Les signataires invoquent "la mission constitutionnelle de contrôle et d'évaluation de l'action publique confiée au Parlement" pour solliciter la création une commission d'enquête ou "à défaut une commission spéciale" sur les "implications institutionnelles et les éventuels dysfonctionnements publics" de l'affaire Epstein.

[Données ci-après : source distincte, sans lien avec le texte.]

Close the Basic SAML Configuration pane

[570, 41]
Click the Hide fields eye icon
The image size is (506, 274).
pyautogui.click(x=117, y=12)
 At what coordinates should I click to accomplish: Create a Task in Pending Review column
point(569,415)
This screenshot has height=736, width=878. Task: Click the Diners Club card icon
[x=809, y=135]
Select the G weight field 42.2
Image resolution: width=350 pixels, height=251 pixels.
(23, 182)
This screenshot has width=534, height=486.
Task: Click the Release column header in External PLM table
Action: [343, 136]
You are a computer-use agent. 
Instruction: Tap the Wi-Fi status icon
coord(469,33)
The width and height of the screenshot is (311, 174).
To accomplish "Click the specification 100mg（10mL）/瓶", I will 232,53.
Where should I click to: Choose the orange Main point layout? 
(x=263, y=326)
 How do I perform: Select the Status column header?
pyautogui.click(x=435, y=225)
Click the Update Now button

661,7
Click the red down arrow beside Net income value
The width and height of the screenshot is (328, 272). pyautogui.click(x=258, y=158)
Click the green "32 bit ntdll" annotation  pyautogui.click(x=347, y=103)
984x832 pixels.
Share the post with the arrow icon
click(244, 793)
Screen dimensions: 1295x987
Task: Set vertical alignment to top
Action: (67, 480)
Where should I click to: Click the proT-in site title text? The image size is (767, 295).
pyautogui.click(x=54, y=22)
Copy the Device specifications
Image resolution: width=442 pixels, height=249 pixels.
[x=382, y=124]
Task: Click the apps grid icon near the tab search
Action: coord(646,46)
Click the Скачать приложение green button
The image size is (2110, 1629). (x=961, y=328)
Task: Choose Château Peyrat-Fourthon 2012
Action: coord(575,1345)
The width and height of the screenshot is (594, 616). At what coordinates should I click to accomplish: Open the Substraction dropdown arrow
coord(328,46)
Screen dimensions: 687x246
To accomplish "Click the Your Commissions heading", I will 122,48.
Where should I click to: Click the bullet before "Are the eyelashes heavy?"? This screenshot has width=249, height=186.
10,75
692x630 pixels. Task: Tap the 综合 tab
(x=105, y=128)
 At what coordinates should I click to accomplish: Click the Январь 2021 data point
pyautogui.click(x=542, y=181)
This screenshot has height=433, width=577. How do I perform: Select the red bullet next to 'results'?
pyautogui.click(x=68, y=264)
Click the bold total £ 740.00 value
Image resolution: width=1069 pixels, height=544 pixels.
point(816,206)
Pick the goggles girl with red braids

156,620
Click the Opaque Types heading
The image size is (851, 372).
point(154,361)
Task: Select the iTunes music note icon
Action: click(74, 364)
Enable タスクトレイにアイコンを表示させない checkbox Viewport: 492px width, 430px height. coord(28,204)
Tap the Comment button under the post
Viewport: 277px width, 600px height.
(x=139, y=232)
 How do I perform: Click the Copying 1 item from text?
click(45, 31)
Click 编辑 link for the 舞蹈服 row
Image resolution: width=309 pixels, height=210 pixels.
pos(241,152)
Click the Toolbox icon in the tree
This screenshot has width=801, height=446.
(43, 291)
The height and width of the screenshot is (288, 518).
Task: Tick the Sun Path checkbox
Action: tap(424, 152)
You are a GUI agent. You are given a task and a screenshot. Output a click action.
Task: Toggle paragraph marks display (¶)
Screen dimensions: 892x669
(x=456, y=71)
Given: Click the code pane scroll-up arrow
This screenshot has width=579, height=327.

"Les conditions institutionnelles ayant entouré cette affaire, notamment en matière de surveillance carcérale, de chaînes de responsabilités publiques, de coopération judiciaire internationale (...) soulèvent des interrogations légitimes qui relèvent pleinement du contrôle parlementaire", précisent-ils, soulignant que cette commission d'enquête "ne vise pas à se substituer à l'autorité judiciaire".
Éventuelles "ingérences"
À l'Assemblée nationale, les députés Insoumis ont appelé il y a un mois à la création d'une "commission d'enquête parlementaire" transpartisane sur l'affaire Epstein, pour donner la possibilité à des victimes, connues ou nouvelles, de témoigner, et enquêter sur d'éventuelles "ingérences" ou "financement" de partis politiques.
Cette démarche n'a pas eu la faveur de la présidente de l'Assemblée, Yaël Braun-Pivet, qui a estimé qu'elle "entraînerait de la confusion des pouvoirs", alors qu'une commission d'enquête ne permet pas de se pencher sur des faits déjà visés par une information judiciaire.